WORK ITEM: Scan the records below for the line with "Select upper left" and the line with "Task: Click the evaluation mode 60 days text". Repeat those two lines and every line between them exactly, and nothing else.

[SOURCE DATA — start]

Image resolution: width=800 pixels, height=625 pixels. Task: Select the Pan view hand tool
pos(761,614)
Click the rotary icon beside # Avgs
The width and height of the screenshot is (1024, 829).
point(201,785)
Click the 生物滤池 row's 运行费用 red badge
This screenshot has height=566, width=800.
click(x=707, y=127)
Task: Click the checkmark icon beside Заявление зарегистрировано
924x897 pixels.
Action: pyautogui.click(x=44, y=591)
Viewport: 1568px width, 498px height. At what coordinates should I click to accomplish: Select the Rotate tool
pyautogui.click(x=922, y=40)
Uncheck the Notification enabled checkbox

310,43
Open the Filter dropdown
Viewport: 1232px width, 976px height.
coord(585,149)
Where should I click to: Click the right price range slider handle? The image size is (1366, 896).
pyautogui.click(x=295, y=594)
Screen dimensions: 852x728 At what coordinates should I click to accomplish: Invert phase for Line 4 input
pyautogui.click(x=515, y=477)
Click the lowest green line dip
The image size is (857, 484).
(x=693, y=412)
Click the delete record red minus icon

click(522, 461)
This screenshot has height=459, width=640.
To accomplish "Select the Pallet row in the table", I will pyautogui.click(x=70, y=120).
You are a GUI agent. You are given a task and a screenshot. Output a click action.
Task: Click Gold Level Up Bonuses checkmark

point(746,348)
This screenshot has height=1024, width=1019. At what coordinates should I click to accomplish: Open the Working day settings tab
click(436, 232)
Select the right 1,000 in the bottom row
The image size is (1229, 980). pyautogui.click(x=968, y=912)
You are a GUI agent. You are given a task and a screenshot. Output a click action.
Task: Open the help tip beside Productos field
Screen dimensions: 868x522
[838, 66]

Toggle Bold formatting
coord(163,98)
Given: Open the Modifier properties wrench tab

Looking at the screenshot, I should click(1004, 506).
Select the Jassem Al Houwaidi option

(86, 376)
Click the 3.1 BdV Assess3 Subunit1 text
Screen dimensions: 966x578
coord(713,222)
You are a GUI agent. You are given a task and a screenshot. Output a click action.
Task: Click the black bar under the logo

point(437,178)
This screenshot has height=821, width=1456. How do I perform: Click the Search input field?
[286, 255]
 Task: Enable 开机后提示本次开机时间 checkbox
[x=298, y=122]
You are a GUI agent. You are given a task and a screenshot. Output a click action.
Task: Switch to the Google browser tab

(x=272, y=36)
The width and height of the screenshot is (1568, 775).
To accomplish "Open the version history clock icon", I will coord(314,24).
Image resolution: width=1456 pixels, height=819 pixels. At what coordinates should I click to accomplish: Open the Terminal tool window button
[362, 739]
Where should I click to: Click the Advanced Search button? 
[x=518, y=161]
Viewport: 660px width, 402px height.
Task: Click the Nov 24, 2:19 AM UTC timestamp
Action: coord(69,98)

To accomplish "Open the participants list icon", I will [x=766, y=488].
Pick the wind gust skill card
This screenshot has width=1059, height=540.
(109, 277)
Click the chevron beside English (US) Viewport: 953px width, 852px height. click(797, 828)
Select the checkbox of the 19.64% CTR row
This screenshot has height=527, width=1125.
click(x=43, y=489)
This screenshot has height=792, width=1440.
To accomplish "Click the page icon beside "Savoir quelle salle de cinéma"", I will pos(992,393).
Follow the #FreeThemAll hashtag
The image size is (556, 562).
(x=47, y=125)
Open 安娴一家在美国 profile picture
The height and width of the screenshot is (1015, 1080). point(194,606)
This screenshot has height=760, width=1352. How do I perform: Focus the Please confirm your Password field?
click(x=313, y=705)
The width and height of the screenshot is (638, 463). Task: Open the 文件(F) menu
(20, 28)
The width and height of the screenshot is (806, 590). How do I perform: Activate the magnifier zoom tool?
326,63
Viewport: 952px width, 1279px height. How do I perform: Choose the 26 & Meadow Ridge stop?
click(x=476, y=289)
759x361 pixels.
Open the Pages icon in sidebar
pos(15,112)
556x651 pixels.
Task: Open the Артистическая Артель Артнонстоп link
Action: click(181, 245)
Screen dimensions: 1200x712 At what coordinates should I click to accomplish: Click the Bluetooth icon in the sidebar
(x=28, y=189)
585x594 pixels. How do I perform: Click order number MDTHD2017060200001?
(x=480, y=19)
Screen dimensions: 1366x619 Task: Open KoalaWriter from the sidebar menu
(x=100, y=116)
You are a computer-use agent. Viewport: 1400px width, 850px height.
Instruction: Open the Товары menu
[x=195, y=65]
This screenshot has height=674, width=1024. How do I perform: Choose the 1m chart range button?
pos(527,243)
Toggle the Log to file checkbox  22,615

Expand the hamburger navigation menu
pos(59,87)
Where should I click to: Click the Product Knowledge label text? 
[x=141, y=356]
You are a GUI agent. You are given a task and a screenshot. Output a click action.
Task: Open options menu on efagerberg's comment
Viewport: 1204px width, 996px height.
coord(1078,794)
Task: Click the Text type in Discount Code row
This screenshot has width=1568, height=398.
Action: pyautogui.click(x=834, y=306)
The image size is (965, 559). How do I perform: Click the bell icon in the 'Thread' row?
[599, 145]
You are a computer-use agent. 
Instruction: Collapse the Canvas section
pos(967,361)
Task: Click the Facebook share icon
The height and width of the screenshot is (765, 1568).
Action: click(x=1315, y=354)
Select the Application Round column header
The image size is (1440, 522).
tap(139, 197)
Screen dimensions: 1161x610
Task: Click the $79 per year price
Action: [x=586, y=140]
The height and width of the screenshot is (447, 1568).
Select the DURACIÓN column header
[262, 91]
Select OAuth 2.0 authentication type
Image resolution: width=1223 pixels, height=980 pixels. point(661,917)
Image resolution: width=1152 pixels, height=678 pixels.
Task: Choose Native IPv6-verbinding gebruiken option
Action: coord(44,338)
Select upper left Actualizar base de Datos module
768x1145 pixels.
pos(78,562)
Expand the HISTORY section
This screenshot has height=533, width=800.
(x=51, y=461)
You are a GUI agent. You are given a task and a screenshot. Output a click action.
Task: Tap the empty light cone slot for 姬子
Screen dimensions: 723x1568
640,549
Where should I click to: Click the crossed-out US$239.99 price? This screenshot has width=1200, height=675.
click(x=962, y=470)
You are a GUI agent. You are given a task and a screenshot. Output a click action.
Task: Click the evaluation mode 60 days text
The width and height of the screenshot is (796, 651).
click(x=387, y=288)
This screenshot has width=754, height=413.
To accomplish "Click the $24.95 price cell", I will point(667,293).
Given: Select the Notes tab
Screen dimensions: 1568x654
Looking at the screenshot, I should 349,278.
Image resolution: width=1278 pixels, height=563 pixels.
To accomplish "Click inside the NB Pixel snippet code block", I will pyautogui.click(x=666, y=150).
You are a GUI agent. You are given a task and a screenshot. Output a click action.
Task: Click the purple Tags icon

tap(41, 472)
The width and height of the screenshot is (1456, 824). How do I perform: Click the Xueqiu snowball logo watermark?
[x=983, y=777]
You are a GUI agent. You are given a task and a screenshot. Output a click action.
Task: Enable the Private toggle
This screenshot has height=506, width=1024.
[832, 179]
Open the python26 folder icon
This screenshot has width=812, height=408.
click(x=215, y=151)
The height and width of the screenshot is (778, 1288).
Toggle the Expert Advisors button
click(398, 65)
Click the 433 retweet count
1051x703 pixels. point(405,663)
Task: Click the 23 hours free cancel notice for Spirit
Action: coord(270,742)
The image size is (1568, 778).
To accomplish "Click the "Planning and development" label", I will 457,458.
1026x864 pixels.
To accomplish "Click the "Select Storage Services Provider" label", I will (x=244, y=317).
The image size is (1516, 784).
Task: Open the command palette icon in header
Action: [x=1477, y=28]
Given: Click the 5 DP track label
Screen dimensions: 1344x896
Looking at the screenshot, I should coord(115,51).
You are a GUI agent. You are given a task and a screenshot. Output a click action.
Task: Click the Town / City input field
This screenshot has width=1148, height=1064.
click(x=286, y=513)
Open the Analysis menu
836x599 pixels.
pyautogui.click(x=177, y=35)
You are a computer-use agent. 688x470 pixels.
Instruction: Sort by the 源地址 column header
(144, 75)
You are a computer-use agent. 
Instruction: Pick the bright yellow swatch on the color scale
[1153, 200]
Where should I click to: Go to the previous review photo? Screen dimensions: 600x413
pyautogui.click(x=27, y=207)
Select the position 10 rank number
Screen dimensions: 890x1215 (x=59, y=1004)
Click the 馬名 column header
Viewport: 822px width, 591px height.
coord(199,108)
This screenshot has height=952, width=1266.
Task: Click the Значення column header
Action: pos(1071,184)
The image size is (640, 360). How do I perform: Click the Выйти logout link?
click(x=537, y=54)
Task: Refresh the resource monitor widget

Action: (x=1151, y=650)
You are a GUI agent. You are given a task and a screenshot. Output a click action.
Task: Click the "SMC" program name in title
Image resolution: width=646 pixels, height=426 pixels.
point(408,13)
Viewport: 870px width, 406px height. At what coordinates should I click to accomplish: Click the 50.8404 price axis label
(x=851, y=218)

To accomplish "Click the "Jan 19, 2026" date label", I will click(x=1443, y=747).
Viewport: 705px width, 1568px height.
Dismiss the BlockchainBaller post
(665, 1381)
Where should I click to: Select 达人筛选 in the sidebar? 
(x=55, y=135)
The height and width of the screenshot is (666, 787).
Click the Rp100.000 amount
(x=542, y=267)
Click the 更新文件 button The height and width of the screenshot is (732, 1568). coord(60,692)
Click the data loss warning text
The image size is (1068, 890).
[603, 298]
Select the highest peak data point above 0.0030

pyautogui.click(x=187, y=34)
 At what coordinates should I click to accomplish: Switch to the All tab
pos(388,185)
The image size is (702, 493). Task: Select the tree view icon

[SOURCE DATA — finish]

RESULT OF THE TASK:
Select upper left Actualizar base de Datos module
768x1145 pixels.
pos(78,562)
Expand the HISTORY section
This screenshot has height=533, width=800.
(x=51, y=461)
You are a GUI agent. You are given a task and a screenshot. Output a click action.
Task: Tap the empty light cone slot for 姬子
Screen dimensions: 723x1568
640,549
Where should I click to: Click the crossed-out US$239.99 price? This screenshot has width=1200, height=675.
click(x=962, y=470)
You are a GUI agent. You are given a task and a screenshot. Output a click action.
Task: Click the evaluation mode 60 days text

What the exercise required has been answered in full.